| WHAT TO PRODUCE |
Look over the entries that follow. Report how many lines contain "Shopify", with nothing else.

• • • • • • •

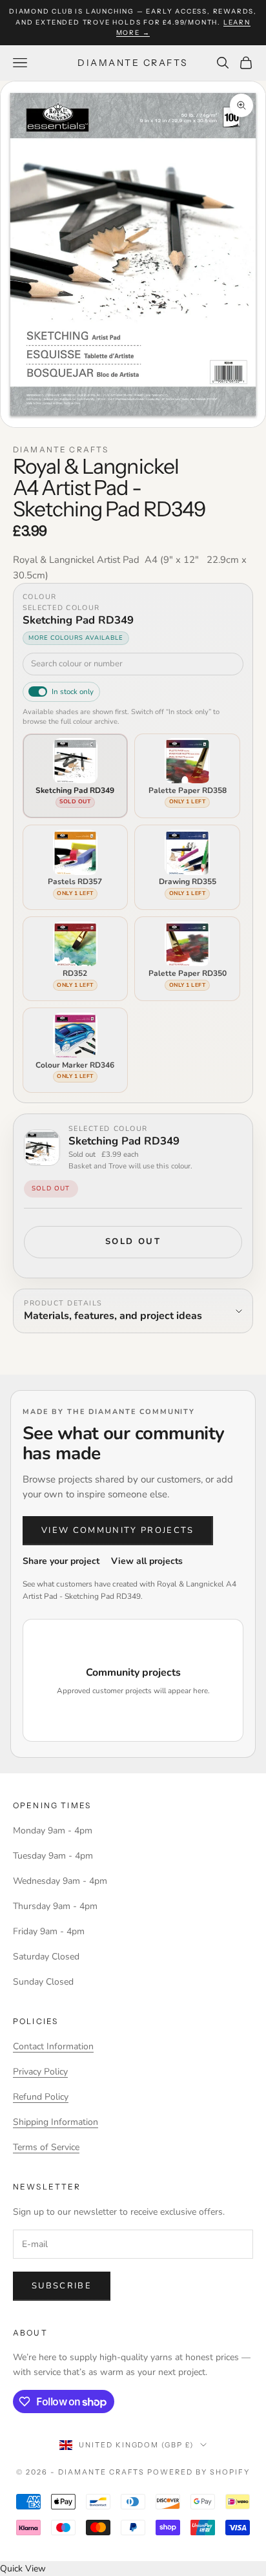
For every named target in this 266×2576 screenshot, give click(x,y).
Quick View (23, 2568)
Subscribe (62, 2286)
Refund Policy (40, 2097)
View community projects (117, 1530)
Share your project (61, 1561)
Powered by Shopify (198, 2471)
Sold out (133, 1241)
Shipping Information (55, 2122)
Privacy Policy (40, 2071)
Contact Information (53, 2046)
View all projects (147, 1561)
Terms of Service (46, 2147)
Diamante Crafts (60, 449)
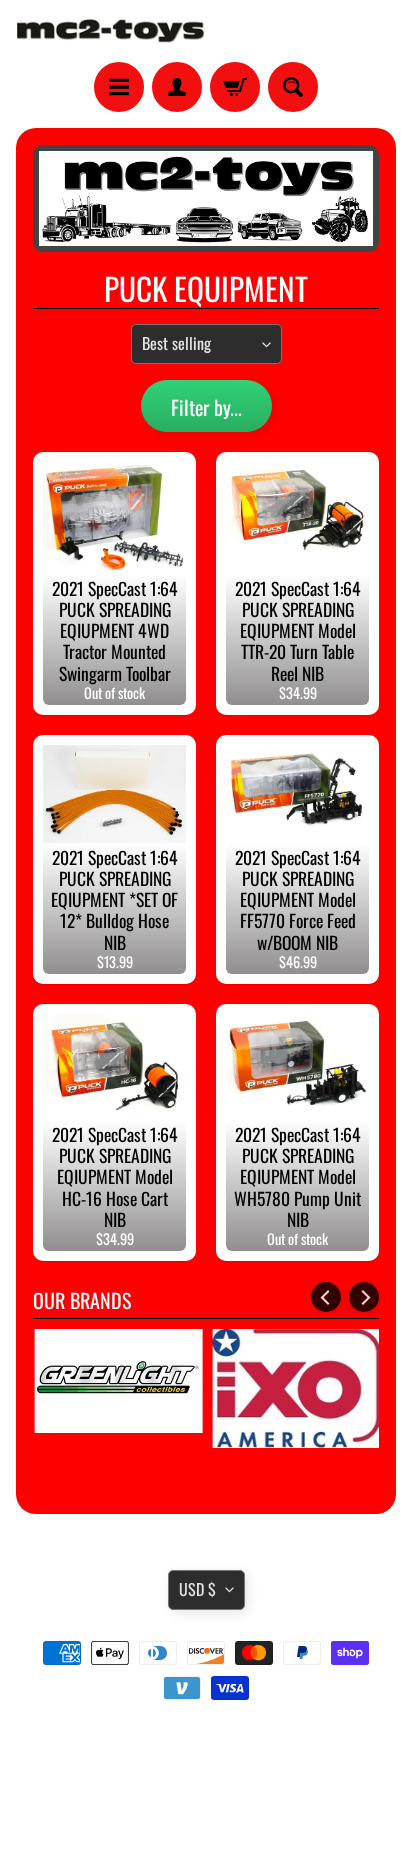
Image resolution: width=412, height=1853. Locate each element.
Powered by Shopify (206, 1812)
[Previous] (326, 1297)
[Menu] (119, 87)
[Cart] (235, 87)
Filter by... (206, 407)
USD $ (197, 1589)
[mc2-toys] (111, 31)
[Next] (364, 1297)
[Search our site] (293, 87)
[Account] (177, 87)
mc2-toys (202, 1796)
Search (206, 1744)
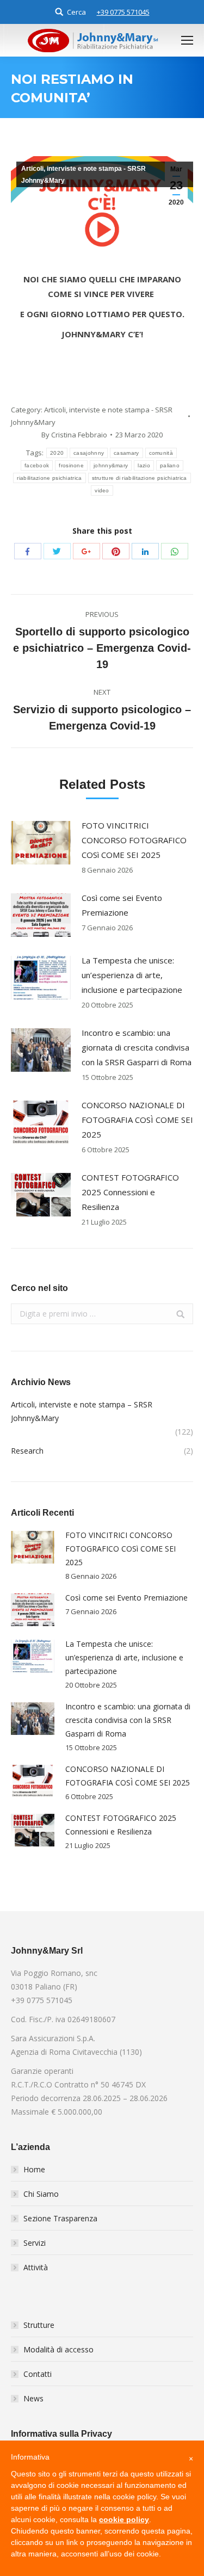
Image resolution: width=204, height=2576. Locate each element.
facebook (36, 465)
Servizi (34, 2243)
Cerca (76, 12)
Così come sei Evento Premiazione (122, 905)
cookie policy (124, 2519)
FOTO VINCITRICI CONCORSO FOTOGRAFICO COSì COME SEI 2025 (134, 840)
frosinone (71, 465)
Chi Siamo (41, 2194)
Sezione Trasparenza (60, 2218)
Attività (35, 2267)
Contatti (37, 2374)
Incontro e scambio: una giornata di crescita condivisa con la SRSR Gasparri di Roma (136, 1047)
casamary (126, 453)
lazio (144, 465)
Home (34, 2169)
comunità (161, 453)
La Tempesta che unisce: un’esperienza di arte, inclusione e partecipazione (132, 975)
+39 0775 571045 (123, 12)
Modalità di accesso (58, 2349)
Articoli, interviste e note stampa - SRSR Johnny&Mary (83, 174)
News (33, 2398)
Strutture (38, 2325)
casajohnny (88, 453)
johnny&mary (111, 465)
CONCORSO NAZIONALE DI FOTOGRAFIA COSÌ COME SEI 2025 (137, 1119)
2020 (57, 453)
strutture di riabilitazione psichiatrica (139, 478)
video (102, 490)
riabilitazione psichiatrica (49, 478)
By (74, 435)
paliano (170, 465)
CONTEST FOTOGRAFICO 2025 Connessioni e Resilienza (130, 1192)
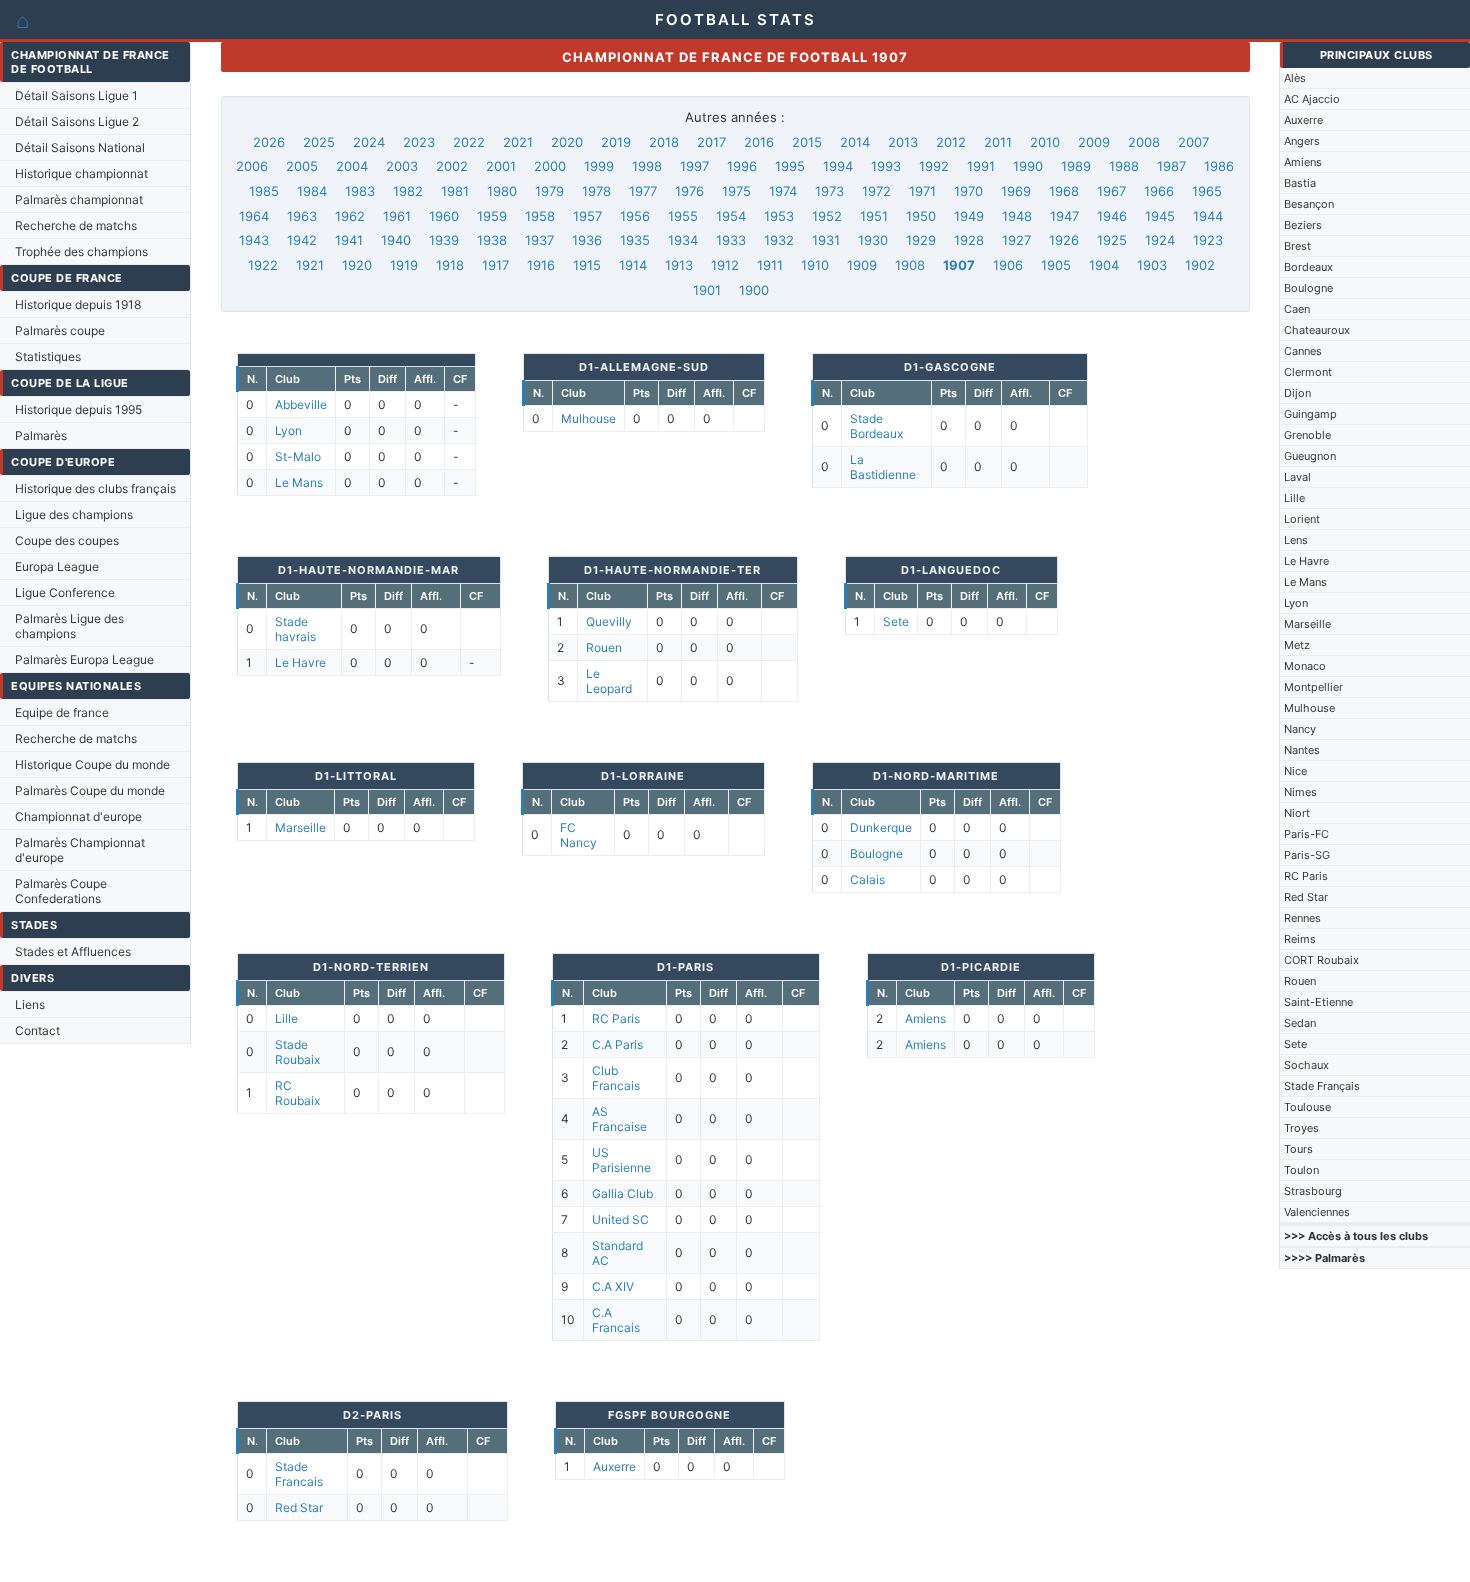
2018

• • • • • • •

| WORKED SOLUTION |
2